The autumn sun was shining outside, but the mood was altogether gloomier inside ConservativeHome and British Future’s event “Future
Majority: Can the Conservatives win in a changing Britain?” – at least to start off with.
Chairman Ian Birrell’s hard-edged truths – for example, that only one-in-six ethnic minority voters backed the Conservatives at the last election – were immediately surpassed by the first panellist Margot James, MP for Stourbridge. “Without the boundary changes, it will be very difficult for this party to win an overall majority,” is how she put it. “We’re in danger of becoming a regional party of rural England, the South-East and suburbia.”
The root cause of this problem, as ConservativeHome editor and panellist Paul Goodman explained, is that the electorate is so diverse and divided. Now, more than ever, voters don’t just line up by class – factors such as age, gender, region and ethnicity also come into play. “People are culturally more differentiated. Pursuing one group of voters can leave you with problems with others.”
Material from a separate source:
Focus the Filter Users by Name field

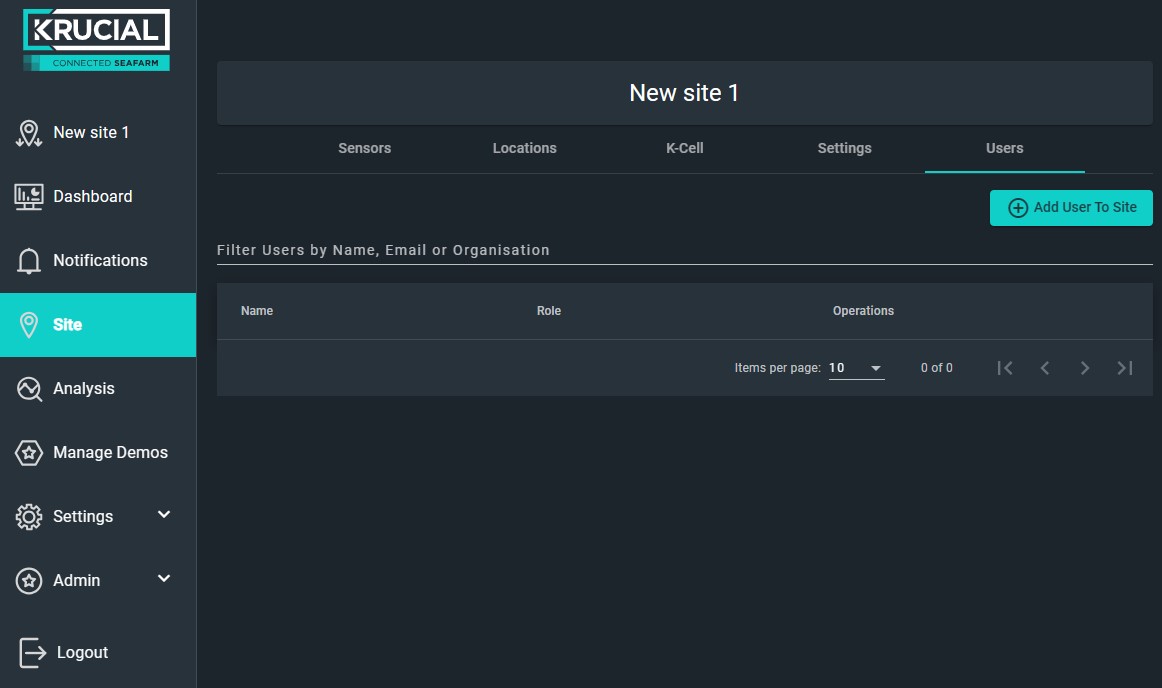point(684,251)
Alok Sharma, MP for Reading West, concentrated on one particular group of voters: ethnic minorities. As he described it, the problem is largely one of engagement. “My father always used to say that Margaret Thatcher was the first British Asian Prime Minister. The values that she espoused, such as working hard and home-ownership, are exactly the values that many people from ethnic minority backgrounds share” – yet they still don’t vote Conservative.
So, what can be done? The MP for Lancaster and Fleetwood, Eric Ollerenshaw, was bubbling over with ideas, in this regard. In those areas, where these isn’t much Tory representation, such as the North, how about more day-to-day activity from “that strange creature called the MEP”? And why don’t those MPs with large majorities lend their time and experience to those who aren’t so fortunate?
All of the panelists agreed about the importance of local action. As Goodman put it, recalling his own time as an MP, “a lot of the work was having cups of tea, just listening to your constituents’ concerns”. Here, the example of the Conservative Party of Canada was cited approvingly. That party’s leadership made, in Sharma’s words, “a conscious decision that they would try and engage a lot more”. Its ministers are encouraged to visit communities and constituencies that, traditionally, may not have voted Conservative.
And what about how those ministers look, sound and act? According to James, “a lot of the people at the top of our party, and who advise our party, are drawn from too narrow a segment of society.” She continued: “I see an above-average preponderance of white men in their twenties and thirties who have always been in politics. I hope the Prime Minister will soldier on with his modernisation process.”
With all that said, Ollerenshaw hoped that it wouldn’t need saying again: “I do not want to attend next year’s conference and do another one of these events!” And so the morning ended with laughter, despite it all.